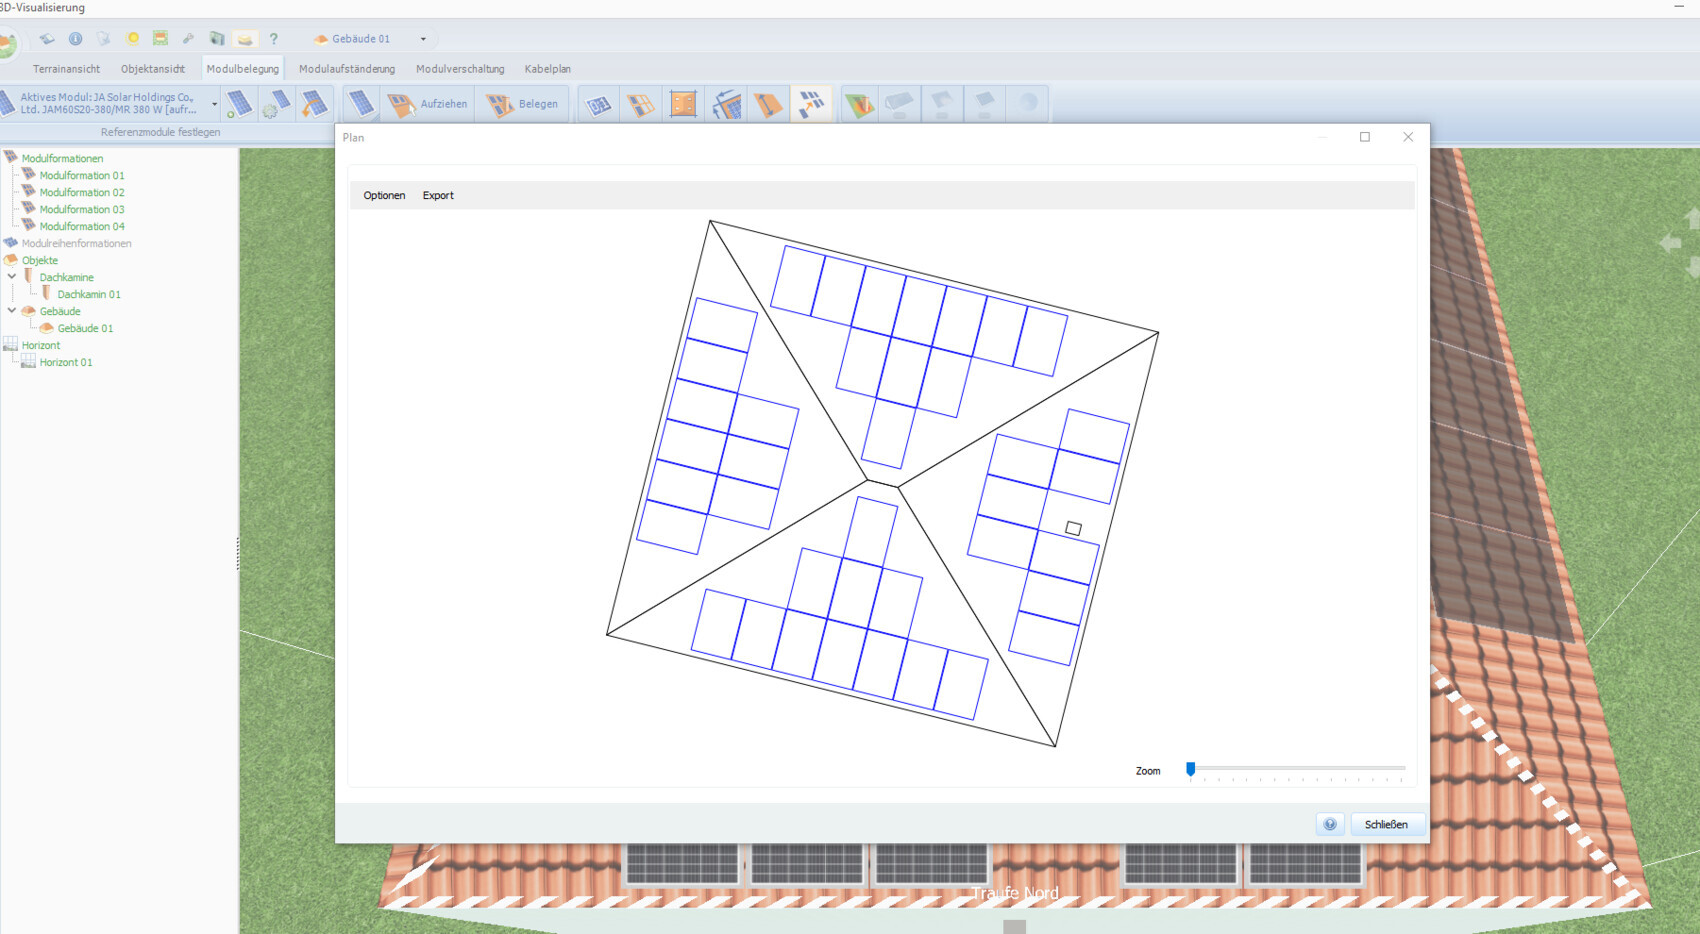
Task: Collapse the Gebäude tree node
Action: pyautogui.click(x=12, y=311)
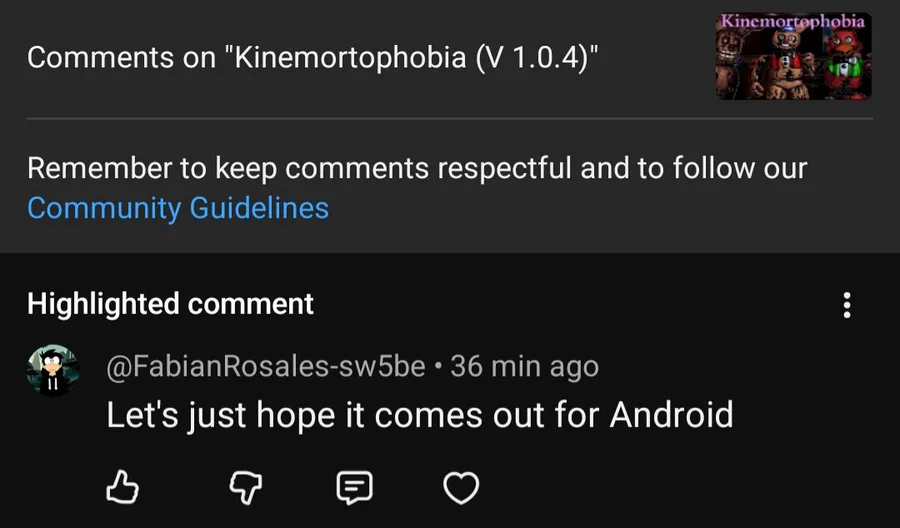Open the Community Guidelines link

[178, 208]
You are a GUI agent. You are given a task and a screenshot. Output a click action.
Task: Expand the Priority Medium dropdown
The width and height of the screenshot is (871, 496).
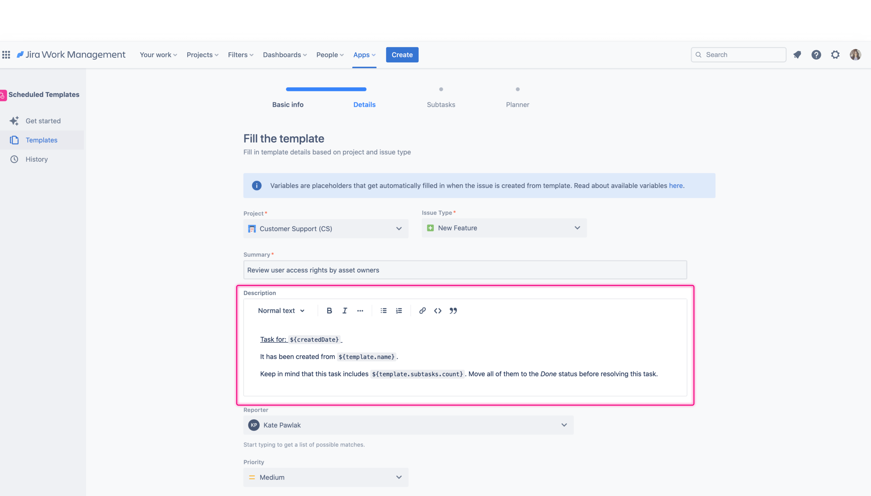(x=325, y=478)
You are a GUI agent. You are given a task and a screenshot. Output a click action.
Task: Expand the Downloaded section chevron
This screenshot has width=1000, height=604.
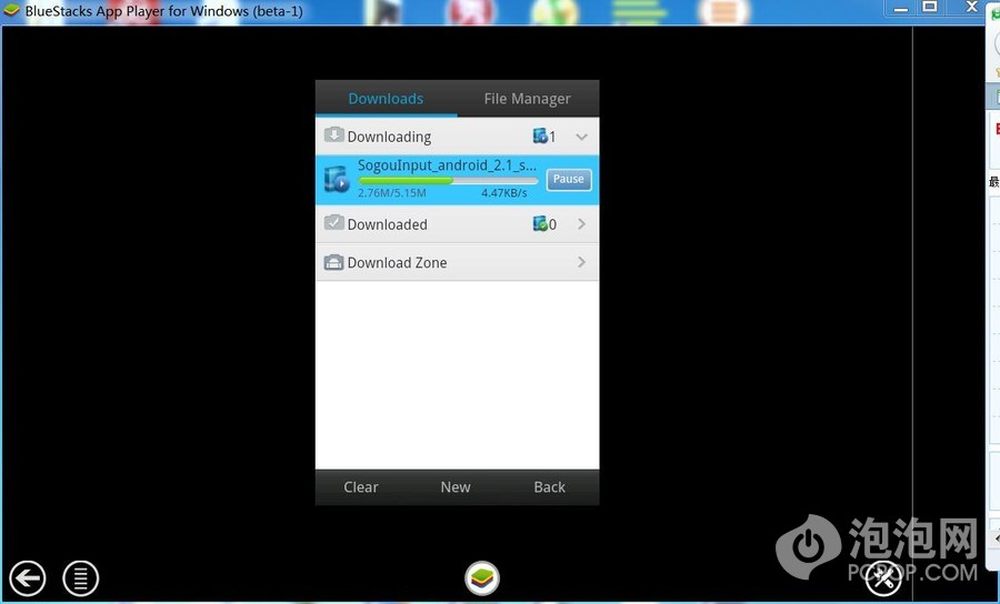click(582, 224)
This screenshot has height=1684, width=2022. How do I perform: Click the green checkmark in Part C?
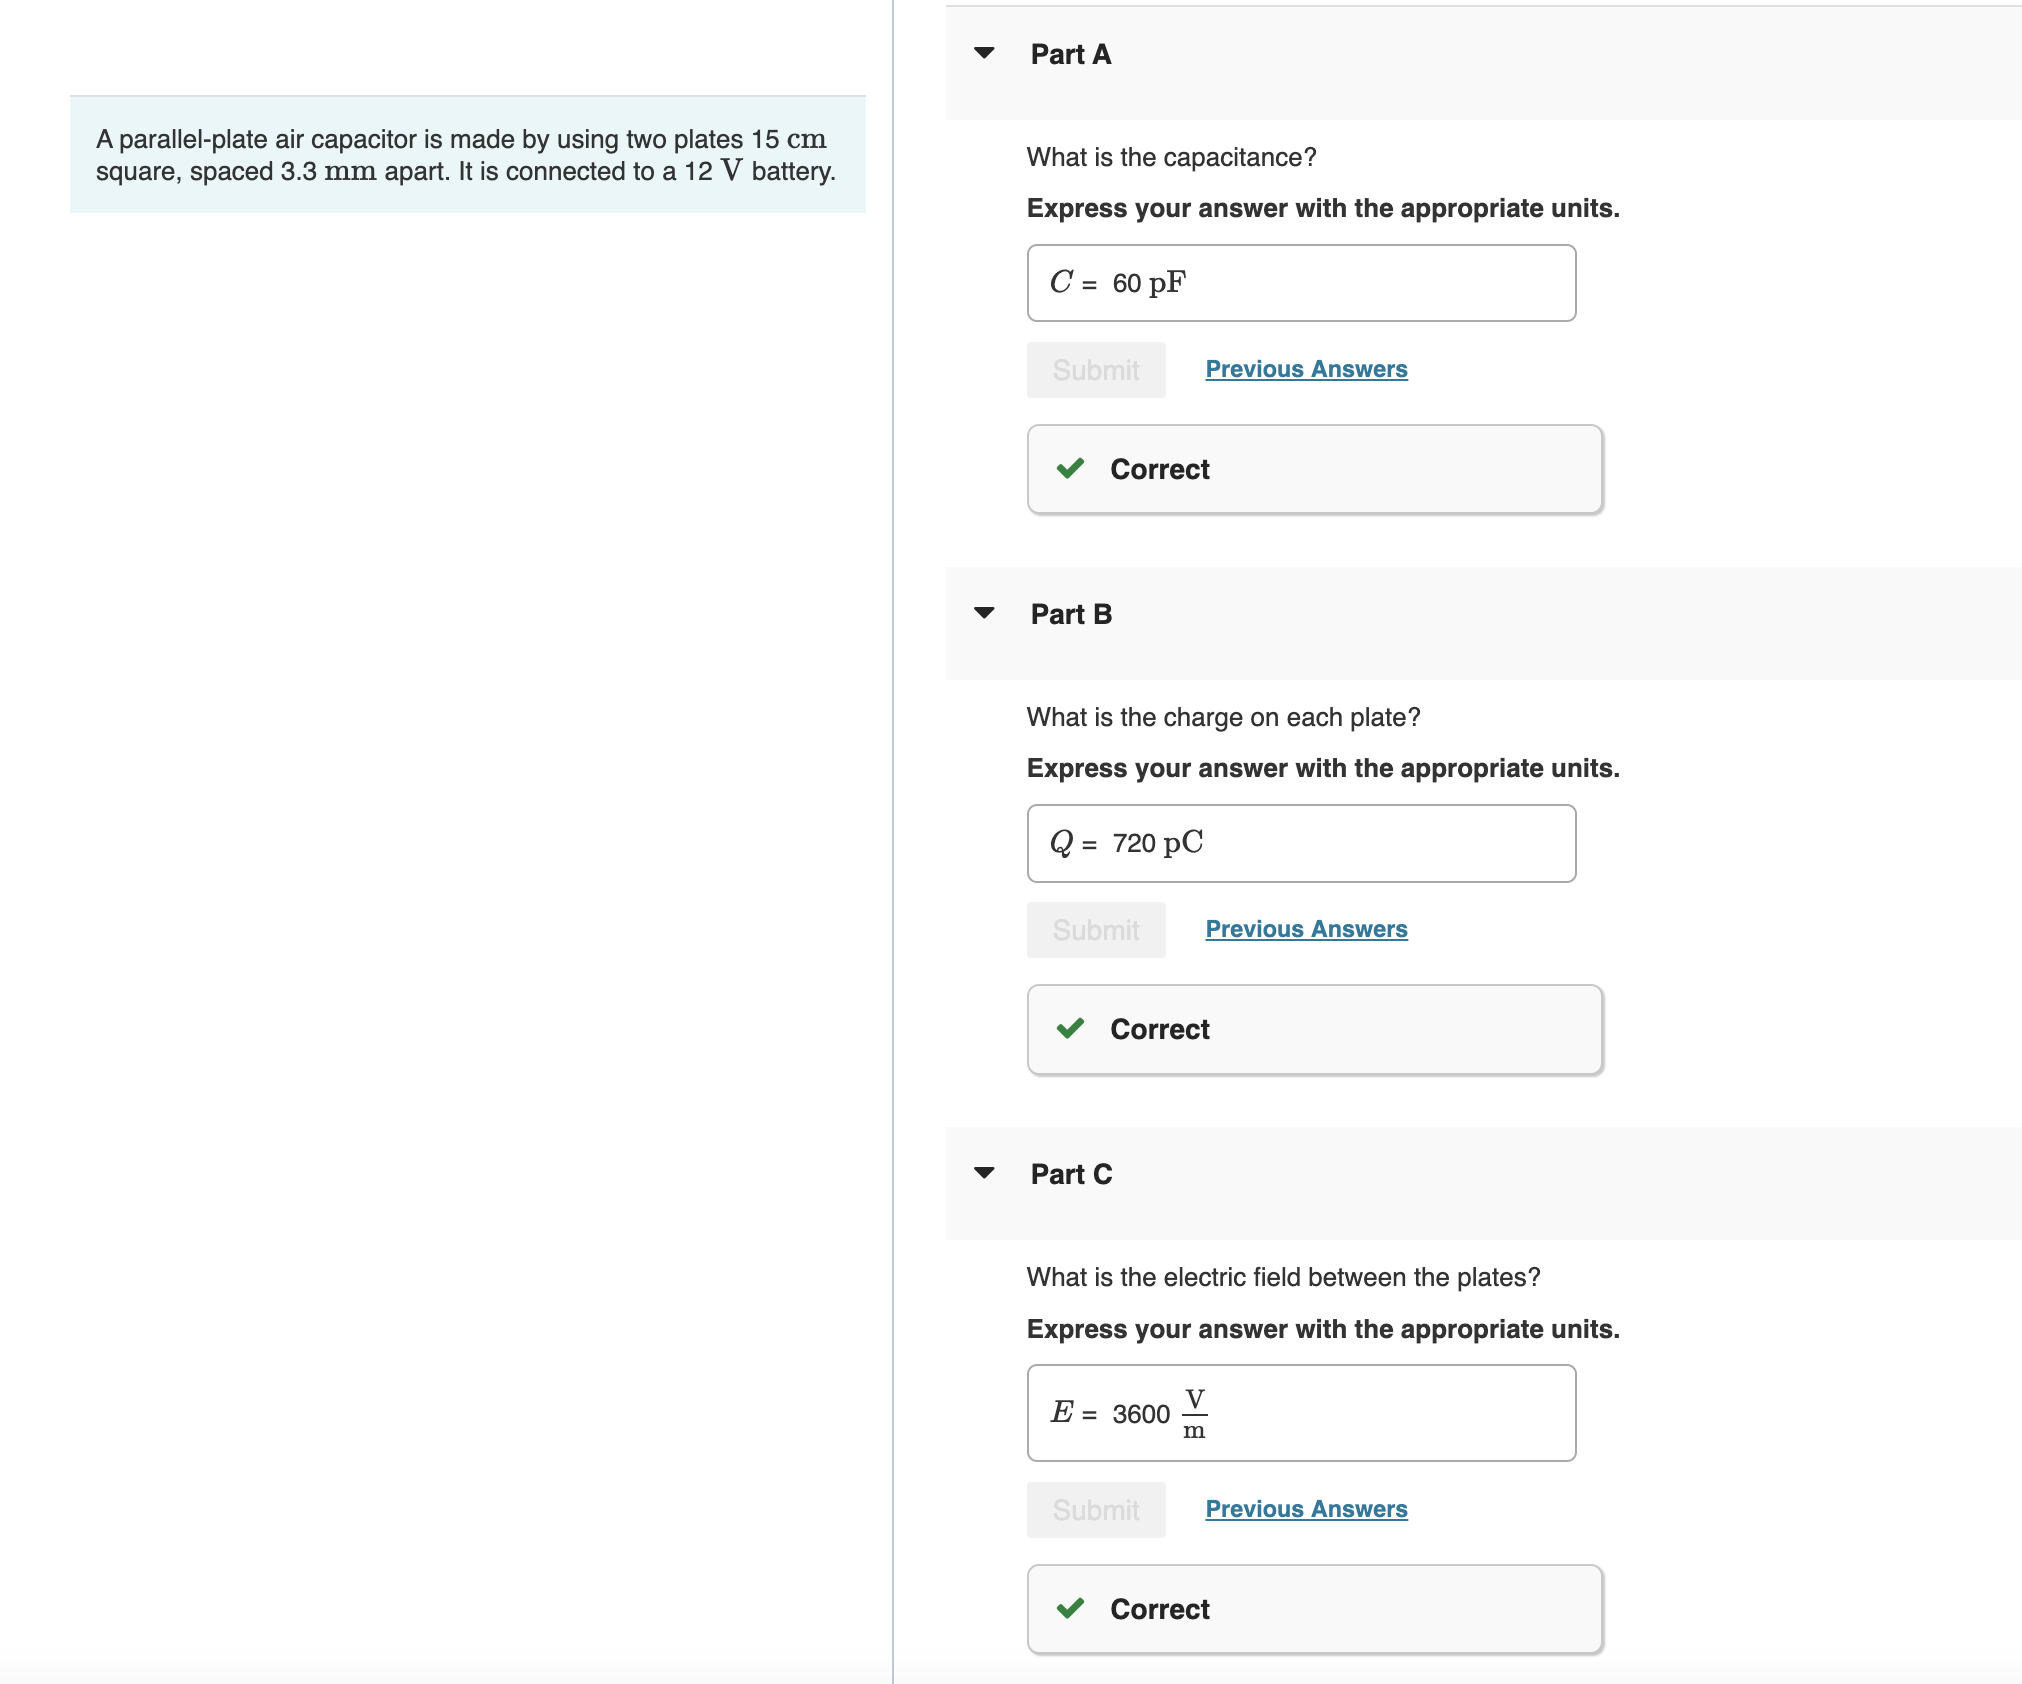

▬▬▬▬▬▬

PROBLEM TO WORK ON
Once you find the line that contains "The width and", reproduce it and every line after it through the end of the entries above, exactly as written, with no pictures.

ANSWER TO THIS PROBLEM
The width and height of the screenshot is (871, 496).
(x=325, y=478)
You are a GUI agent. You are given a task and a screenshot. Output a click action.
Task: Expand the Downloaded section chevron
This screenshot has width=1000, height=604.
click(582, 224)
This screenshot has height=1684, width=2022. How do I perform: Click the green checkmark in Part C?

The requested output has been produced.